Ocasio-Cortez’s victory over longtime incumbent Joseph Crowley (D-Queens/Bronx) showed “that you can run on a very progressive message, and you don’t have to run from that,” said Zellnor Myrie, who is challenging central Brooklyn’s State Sen. Jesse Hamilton (District 20) in the Democratic primary in September.
“This is what we believed was possible since the beginning,” said the 31-year-old, who is running for office for the first time. “It’s exciting now to see other folks start believing in progressive wins.”
Myrie, a lawyer and former legislative director in City Council, is among a handful of millennials running for the Senate, where most policies impacting New Yorkers are set, including 27-year-old community organizer Julia Salazar (District 18), 28-year-old journalist Ross Barkan (District 22), 32-year-old lawyer and former operations director on Hillary Clinton’s presidential campaign Alessandra Biaggi (District 34), and 33-year-old Andrew Gounardes (District 22), counsel to Brooklyn Borough President Eric Adams.
Three of them are challenging Democratic incumbents: Martin Dilan in District 18, Hamilton in District 20 and Jeff Klein in District 34. Hamilton and Klein are former members of the Independent Democratic Conference, a group of Democrats who caucused with Republicans, giving them a majority. Gounardes, who previously ran against Republican incumbent Marty Golden in 2012, and Barkan will first face each other for the right to challenge Golden. The primary election is Thursday, Sept. 13.
The candidates have different reasons for choosing to run, but the election of Donald Trump was a common driving force.
“Trump really changed everything for people,” said Barkan, of Bay Ridge. “Most of us understand we can’t wait on the sidelines anymore. Donald Trump is president, he is stacking the Supreme Court with right-wing justices, ICE is breaking up families and targeting immigrants of color. It’s a very scary time, and it’s also a time to organize and fight back.”
The economic recession and racial tensions across the county were also motivators for some of the candidates.
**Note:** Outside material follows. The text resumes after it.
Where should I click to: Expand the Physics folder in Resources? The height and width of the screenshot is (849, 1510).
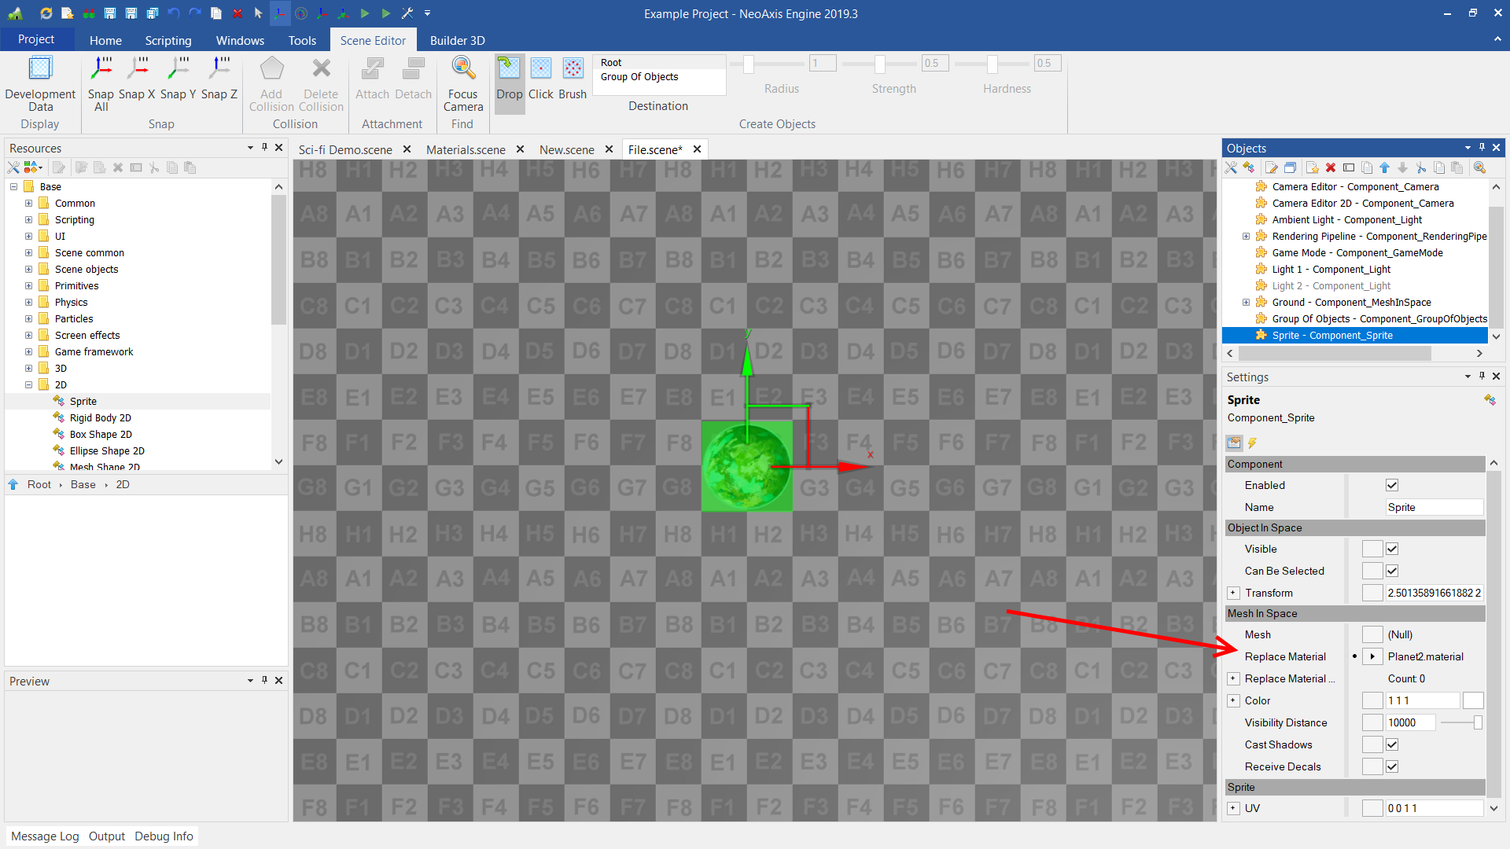28,302
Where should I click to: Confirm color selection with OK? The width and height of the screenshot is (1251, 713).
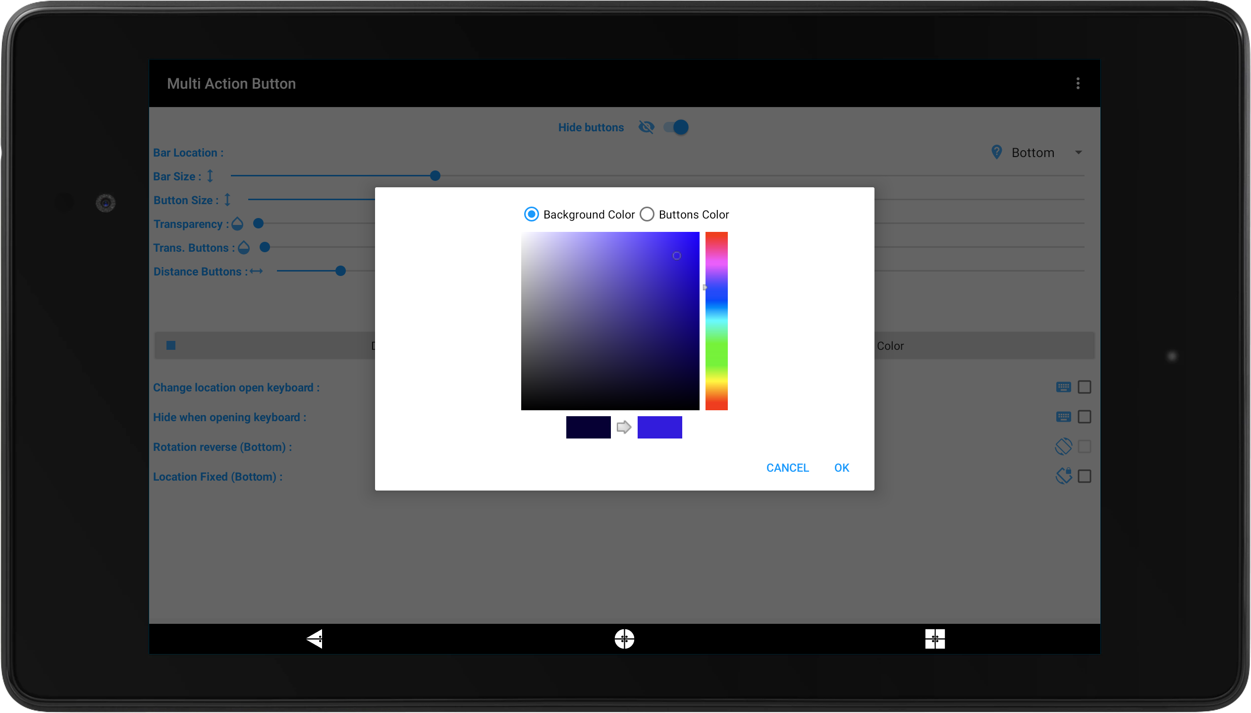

“We went through Trayvon Martin and Sandra Bland and Eric Garner and ultimately the election of this president,” Myrie, who was born and raised in what is now Prospect Lefferts Gardens, said. “We’re living through the worst administration in our lifetime so we have taken it upon ourselves to kind of step up and not do things as usual because business as usual has led us to where we are right now.”
They see a need to bring new voices to the State Senate to protect affordable housing, pass the New York Health Act, which would create a universal single-payer health plan, approve the DREAM Act to give educational opportunities to immigrants, reform campaign finance and to hold the MTA accountable for fixing the transit system.
“There is a lot of complacency in the State Senate,” said Salazar, who grew up in Florida and now lives in Bushwick. “The specific importance of new candidates is that we’re not accountable to the establishment.”
The incumbents in each of the races have said they are proud of the work they’ve done for their districts and have confidence in their re-election bids.
One of the main attacks by Biaggi, Myrie and Salazar is that their opponents take money from the real estate industry, claiming it influences their decisions. A spokeswoman for Klein said “contributions have zero impact on his policy and legislative decisions.”
In a statement, Dilan said most of his contributions are not from corporations and that he supports or sponsors bills that could protect tenants against rising rents. “Every year I fight to get these passed in a Republican-controlled Senate,” he said.
A spokesman for Golden was unconcerned about either of his Democratic challengers, saying the senator “is proud of the neighborhoods he represents, proud of his record of getting important things done for them, and proud to have their continued support.”
Hamilton’s campaign did not respond to a request for comment.
The insurgent candidates say they reject corporate donations and have prioritized raising money by knocking on doors and canvassing throughout their district’s neighborhoods.
“The political currency of our time is not dollars, it’s people,” Biaggi, of Pelham, said, echoing Ocasio-Cortez’s “We’ve got people. They’ve got money,” quote in her viral campaign video.
The boots-on-the-ground strategy has been embraced by each of the candidates, with the goal of reaching people who feel they haven’t been heard by their current representatives.
“You can’t limit yourself just to talking to the same people who come out to vote time and time again because you know what, change happens when the people who don’t (show up) actually start showing up and the people in the past who were ignored are no longer being ignored,” Gounardes, of Bay Ridge, said.
Correction: An earlier version of this article incorrectly stated where Julia Salazar was born. She was born in Florida.